## Aim of the task
Format each nonblank line of the data below as a Markdown table with the columns "Row" and "Line", numbering the rows in order. Omit the images from the table.

## Target pointing data
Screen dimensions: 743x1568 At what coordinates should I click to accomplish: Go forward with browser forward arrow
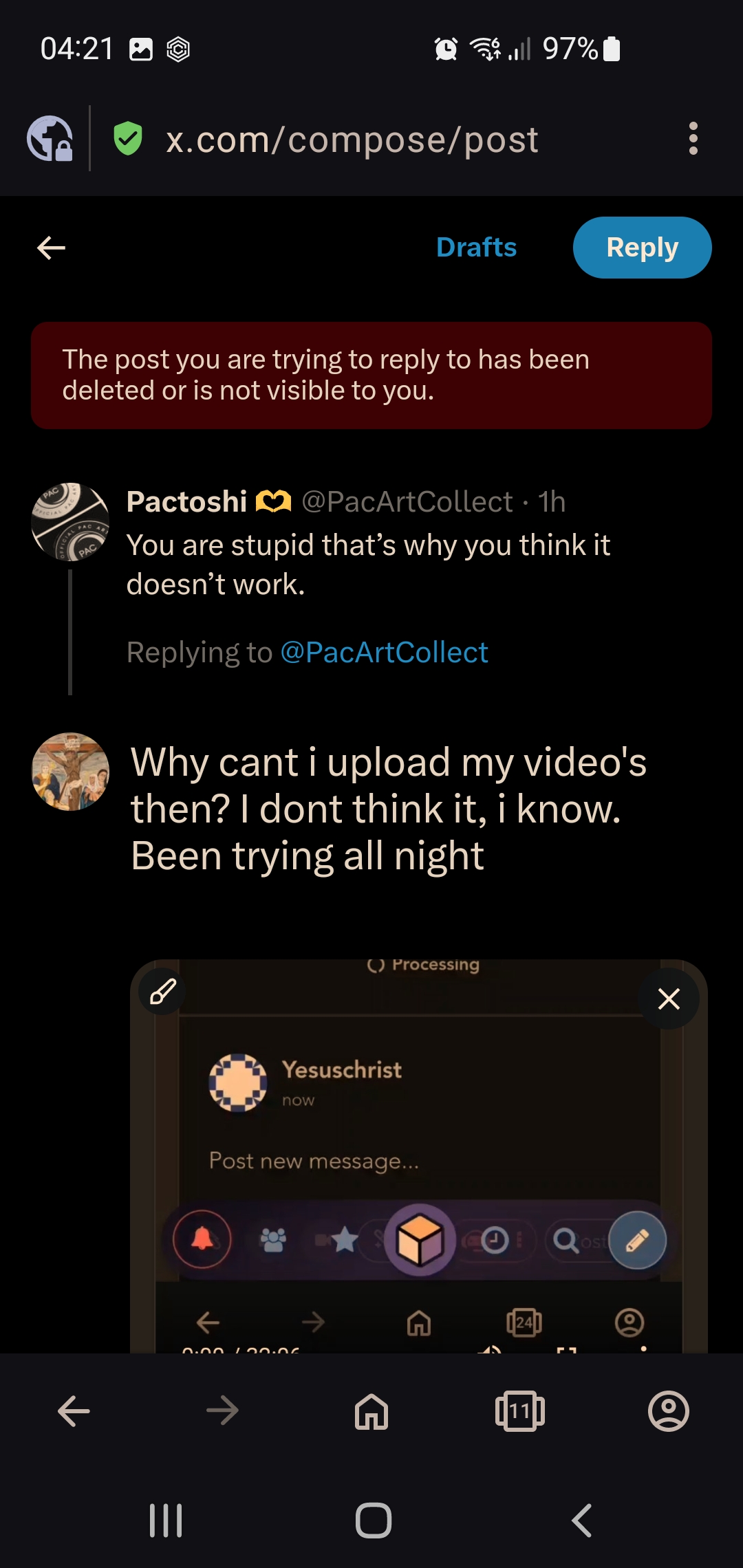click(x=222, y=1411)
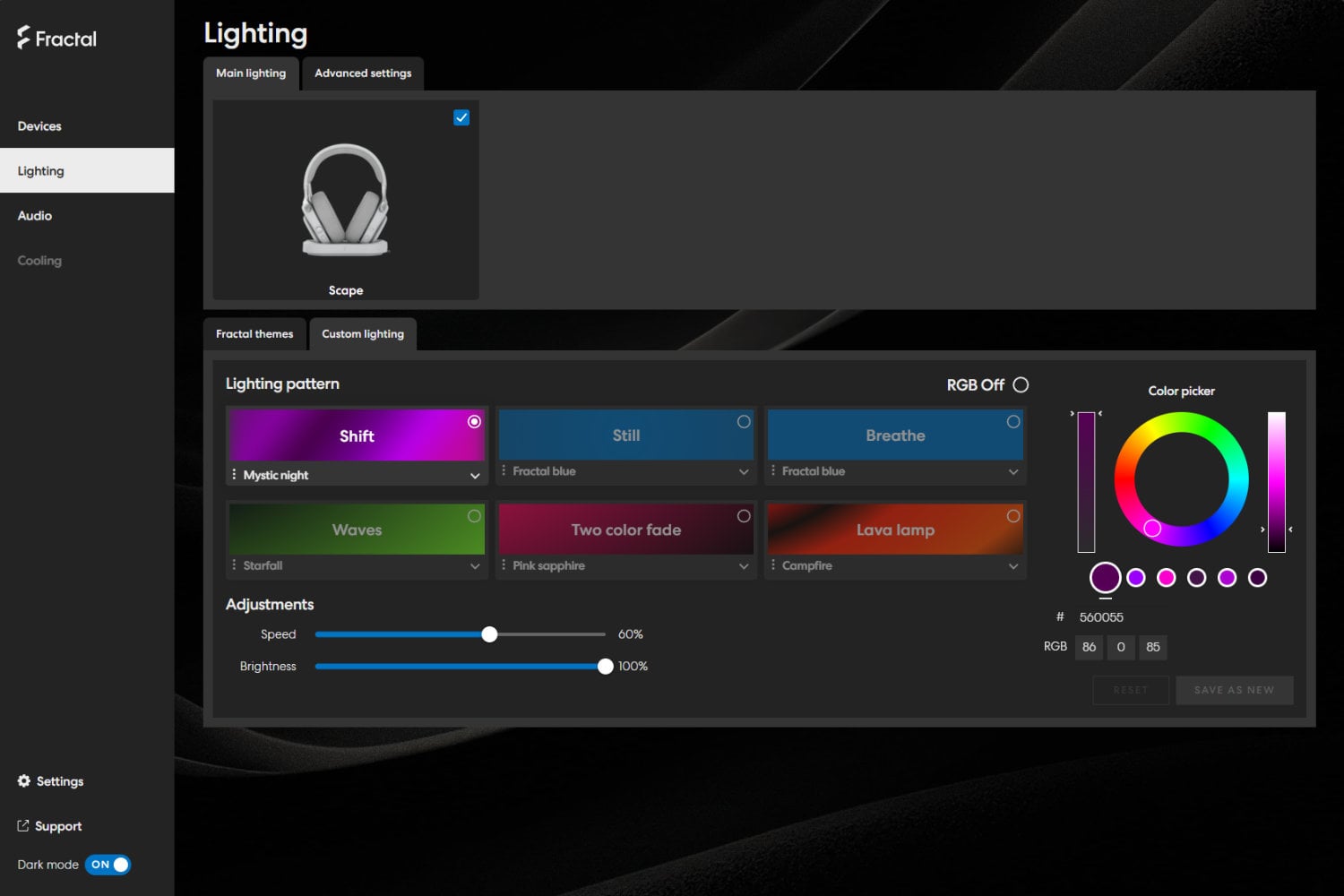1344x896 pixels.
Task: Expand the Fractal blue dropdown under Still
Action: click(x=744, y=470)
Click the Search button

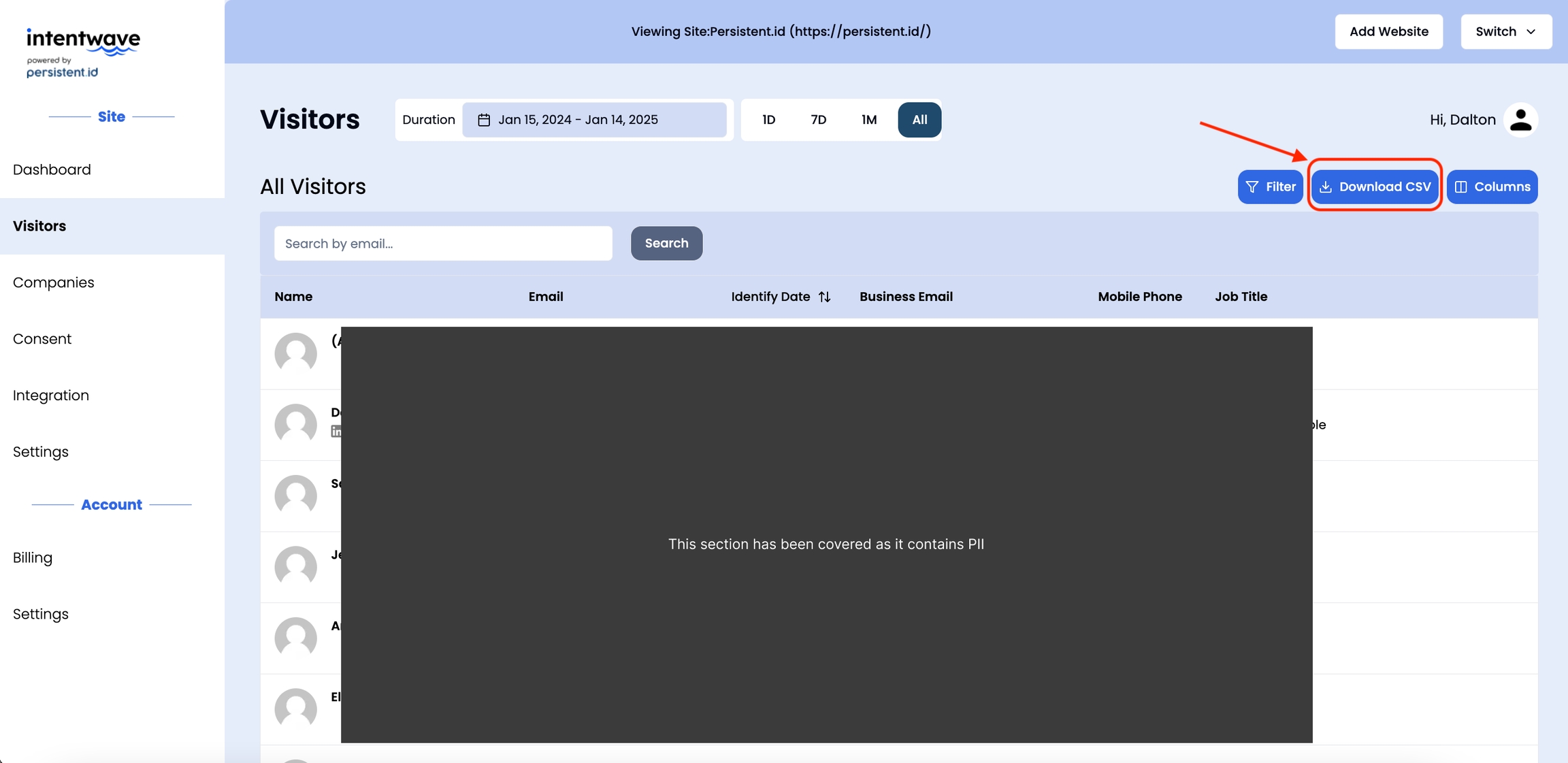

## Final answer
| Row | Line |
|---|---|
| 1 | Screen dimensions: 743x1568 At what coordinates should I click to accomplish: Go forward with browser forward arrow |
| 2 | click(x=222, y=1411) |
| 3 | 1344x896 pixels. |
| 4 | Task: Expand the Fractal blue dropdown under Still |
| 5 | Action: click(x=744, y=470) |
| 6 | Click the Search button |